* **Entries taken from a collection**
====================

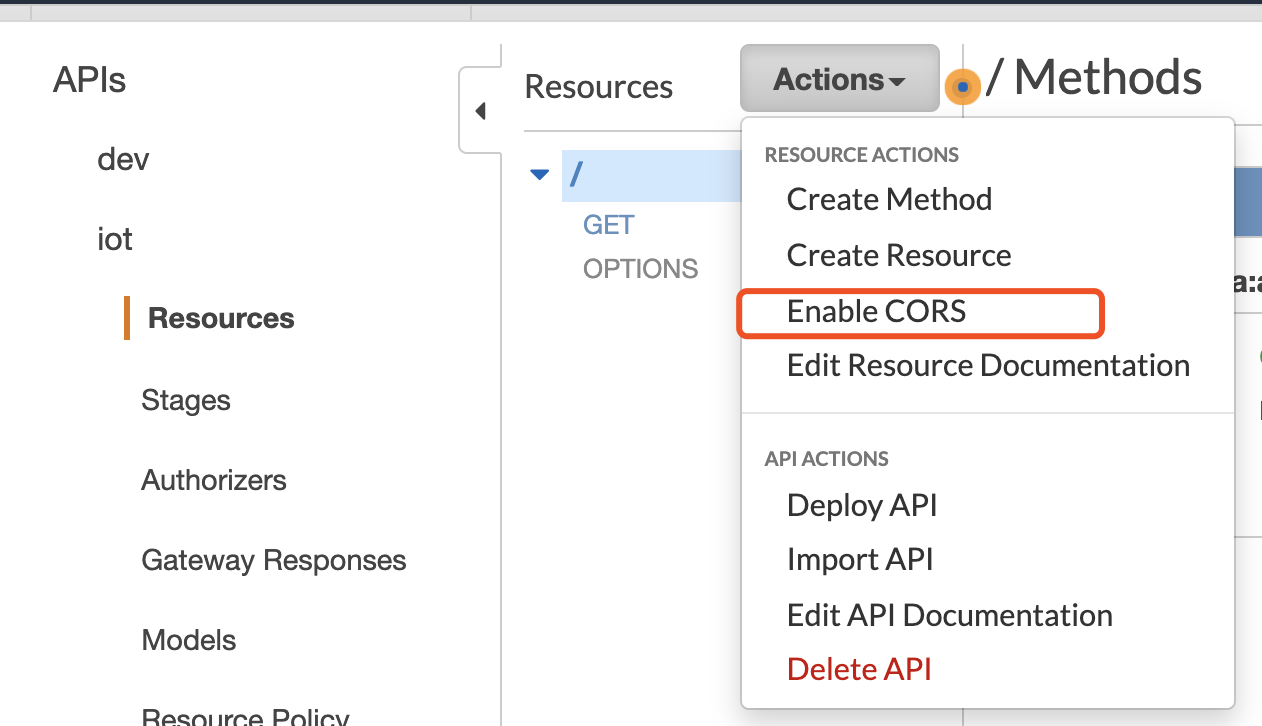Select Deploy API action
The width and height of the screenshot is (1262, 726).
point(862,505)
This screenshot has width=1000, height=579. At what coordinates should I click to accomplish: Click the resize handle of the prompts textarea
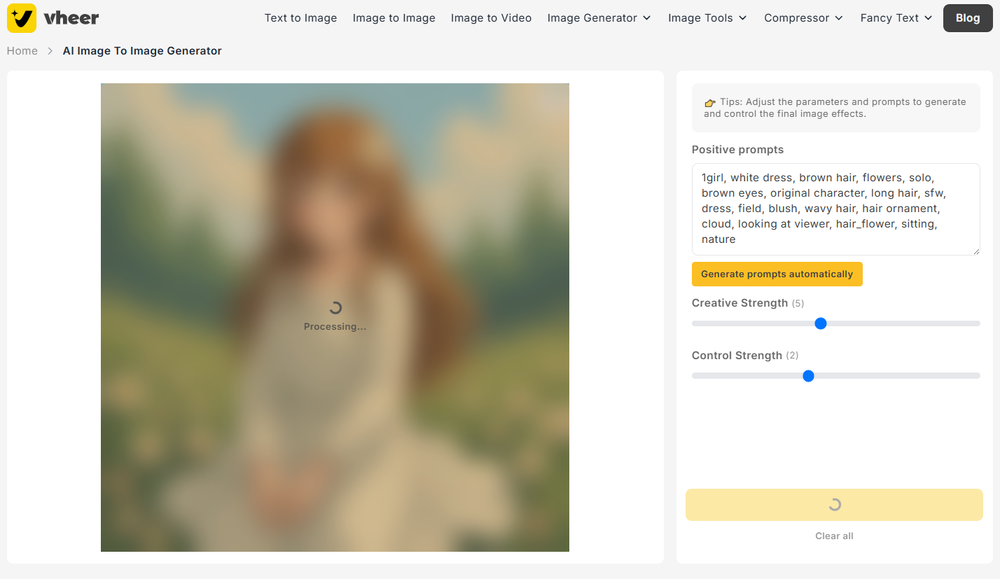tap(975, 250)
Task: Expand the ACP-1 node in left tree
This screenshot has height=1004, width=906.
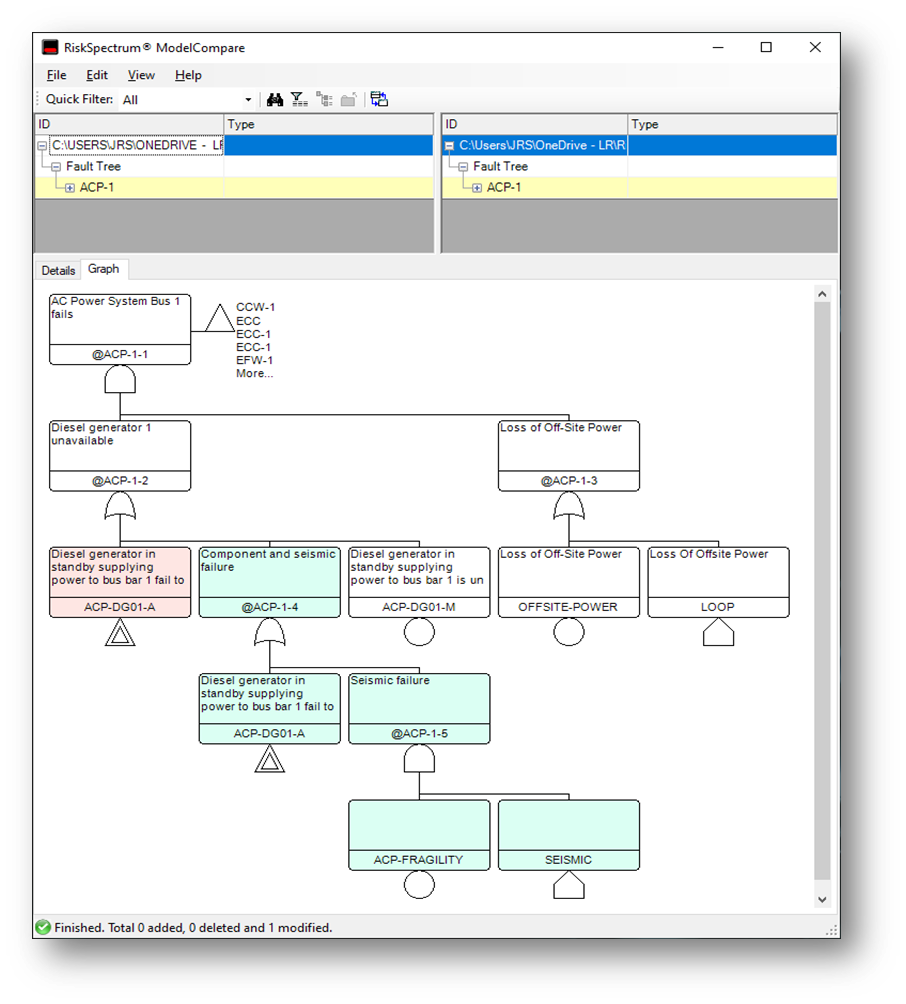Action: (x=70, y=188)
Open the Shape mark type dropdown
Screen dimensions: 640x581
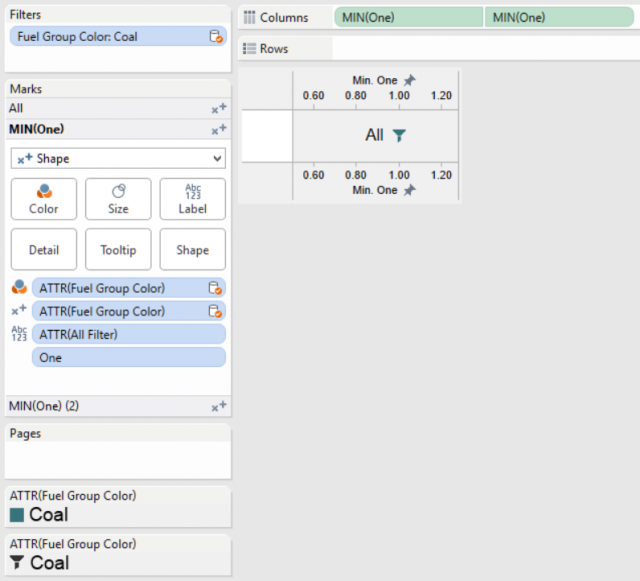pos(118,158)
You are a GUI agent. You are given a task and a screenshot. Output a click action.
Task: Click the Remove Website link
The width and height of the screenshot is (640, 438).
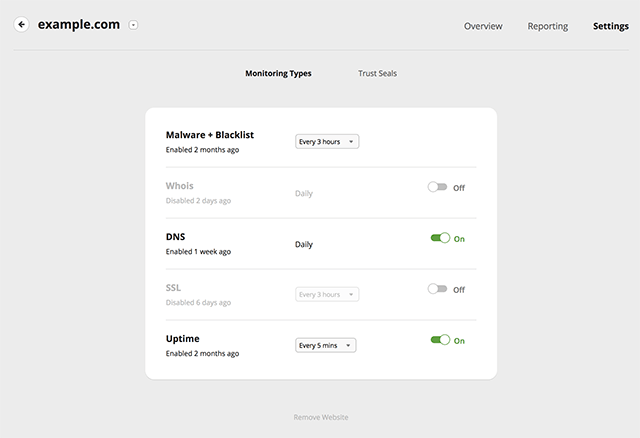click(321, 417)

====================

* **Work instruction**
Print once more, exactly, the lines from the one with "Task: Click the Remove Website link" through the last line of the data, both ends included, without any pictures.

* **Response below**
Task: Click the Remove Website link
The width and height of the screenshot is (640, 438).
click(321, 417)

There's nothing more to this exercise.